*** Block opens ***

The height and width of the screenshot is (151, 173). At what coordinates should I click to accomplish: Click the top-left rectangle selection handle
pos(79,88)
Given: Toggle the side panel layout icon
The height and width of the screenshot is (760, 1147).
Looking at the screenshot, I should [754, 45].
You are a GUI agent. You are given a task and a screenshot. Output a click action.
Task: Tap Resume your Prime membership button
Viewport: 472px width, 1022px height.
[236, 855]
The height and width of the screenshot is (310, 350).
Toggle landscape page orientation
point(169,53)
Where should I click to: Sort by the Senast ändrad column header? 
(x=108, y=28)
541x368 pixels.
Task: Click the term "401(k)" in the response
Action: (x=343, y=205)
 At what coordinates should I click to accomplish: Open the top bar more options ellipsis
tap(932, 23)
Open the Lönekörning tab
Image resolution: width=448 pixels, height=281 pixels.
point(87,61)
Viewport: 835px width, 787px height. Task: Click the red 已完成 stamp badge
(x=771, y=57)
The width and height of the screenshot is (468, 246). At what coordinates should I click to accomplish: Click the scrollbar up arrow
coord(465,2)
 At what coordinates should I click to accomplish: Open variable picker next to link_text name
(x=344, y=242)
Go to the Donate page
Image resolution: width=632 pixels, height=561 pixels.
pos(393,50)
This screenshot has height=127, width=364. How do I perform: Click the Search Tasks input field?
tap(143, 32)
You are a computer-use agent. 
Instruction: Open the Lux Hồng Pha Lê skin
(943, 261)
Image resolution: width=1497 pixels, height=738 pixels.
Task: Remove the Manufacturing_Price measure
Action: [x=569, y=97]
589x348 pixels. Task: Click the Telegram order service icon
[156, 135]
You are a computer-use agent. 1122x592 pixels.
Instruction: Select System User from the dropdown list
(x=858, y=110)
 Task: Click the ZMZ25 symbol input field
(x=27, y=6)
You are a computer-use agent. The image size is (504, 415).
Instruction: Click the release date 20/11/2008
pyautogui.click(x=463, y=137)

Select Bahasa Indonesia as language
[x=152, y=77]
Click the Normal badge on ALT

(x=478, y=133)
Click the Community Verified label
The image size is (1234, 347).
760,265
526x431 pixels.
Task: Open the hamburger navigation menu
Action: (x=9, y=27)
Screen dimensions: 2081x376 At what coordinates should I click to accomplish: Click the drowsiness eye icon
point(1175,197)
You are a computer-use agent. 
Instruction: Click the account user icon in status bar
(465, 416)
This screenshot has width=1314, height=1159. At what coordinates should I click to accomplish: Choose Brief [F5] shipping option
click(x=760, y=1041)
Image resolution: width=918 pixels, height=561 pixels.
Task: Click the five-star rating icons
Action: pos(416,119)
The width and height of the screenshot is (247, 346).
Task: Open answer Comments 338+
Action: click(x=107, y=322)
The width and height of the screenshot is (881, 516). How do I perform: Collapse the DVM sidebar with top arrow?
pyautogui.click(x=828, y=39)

*** Block closes ***

-- ABOUT THIS TASK --
Reproduce each record exactly as it appears.

-- RESULT --
The height and width of the screenshot is (151, 173). At what coordinates should I click to accomplish: Click the top-left rectangle selection handle
pos(79,88)
Given: Toggle the side panel layout icon
The height and width of the screenshot is (760, 1147).
Looking at the screenshot, I should [754, 45].
You are a GUI agent. You are given a task and a screenshot. Output a click action.
Task: Tap Resume your Prime membership button
Viewport: 472px width, 1022px height.
[236, 855]
The height and width of the screenshot is (310, 350).
Toggle landscape page orientation
point(169,53)
Where should I click to: Sort by the Senast ändrad column header? 
(x=108, y=28)
541x368 pixels.
Task: Click the term "401(k)" in the response
Action: (x=343, y=205)
 At what coordinates should I click to accomplish: Open the top bar more options ellipsis
tap(932, 23)
Open the Lönekörning tab
Image resolution: width=448 pixels, height=281 pixels.
point(87,61)
Viewport: 835px width, 787px height. Task: Click the red 已完成 stamp badge
(x=771, y=57)
The width and height of the screenshot is (468, 246). At what coordinates should I click to accomplish: Click the scrollbar up arrow
coord(465,2)
 At what coordinates should I click to accomplish: Open variable picker next to link_text name
(x=344, y=242)
Go to the Donate page
Image resolution: width=632 pixels, height=561 pixels.
pos(393,50)
This screenshot has height=127, width=364. How do I perform: Click the Search Tasks input field?
tap(143, 32)
You are a computer-use agent. 
Instruction: Open the Lux Hồng Pha Lê skin
(943, 261)
Image resolution: width=1497 pixels, height=738 pixels.
Task: Remove the Manufacturing_Price measure
Action: [x=569, y=97]
589x348 pixels. Task: Click the Telegram order service icon
[156, 135]
You are a computer-use agent. 1122x592 pixels.
Instruction: Select System User from the dropdown list
(x=858, y=110)
 Task: Click the ZMZ25 symbol input field
(x=27, y=6)
You are a computer-use agent. The image size is (504, 415).
Instruction: Click the release date 20/11/2008
pyautogui.click(x=463, y=137)

Select Bahasa Indonesia as language
[x=152, y=77]
Click the Normal badge on ALT

(x=478, y=133)
Click the Community Verified label
The image size is (1234, 347).
760,265
526x431 pixels.
Task: Open the hamburger navigation menu
Action: (x=9, y=27)
Screen dimensions: 2081x376 At what coordinates should I click to accomplish: Click the drowsiness eye icon
point(1175,197)
You are a computer-use agent. 
Instruction: Click the account user icon in status bar
(465, 416)
This screenshot has width=1314, height=1159. At what coordinates should I click to accomplish: Choose Brief [F5] shipping option
click(x=760, y=1041)
Image resolution: width=918 pixels, height=561 pixels.
Task: Click the five-star rating icons
Action: pos(416,119)
The width and height of the screenshot is (247, 346).
Task: Open answer Comments 338+
Action: click(x=107, y=322)
The width and height of the screenshot is (881, 516). How do I perform: Collapse the DVM sidebar with top arrow?
pyautogui.click(x=828, y=39)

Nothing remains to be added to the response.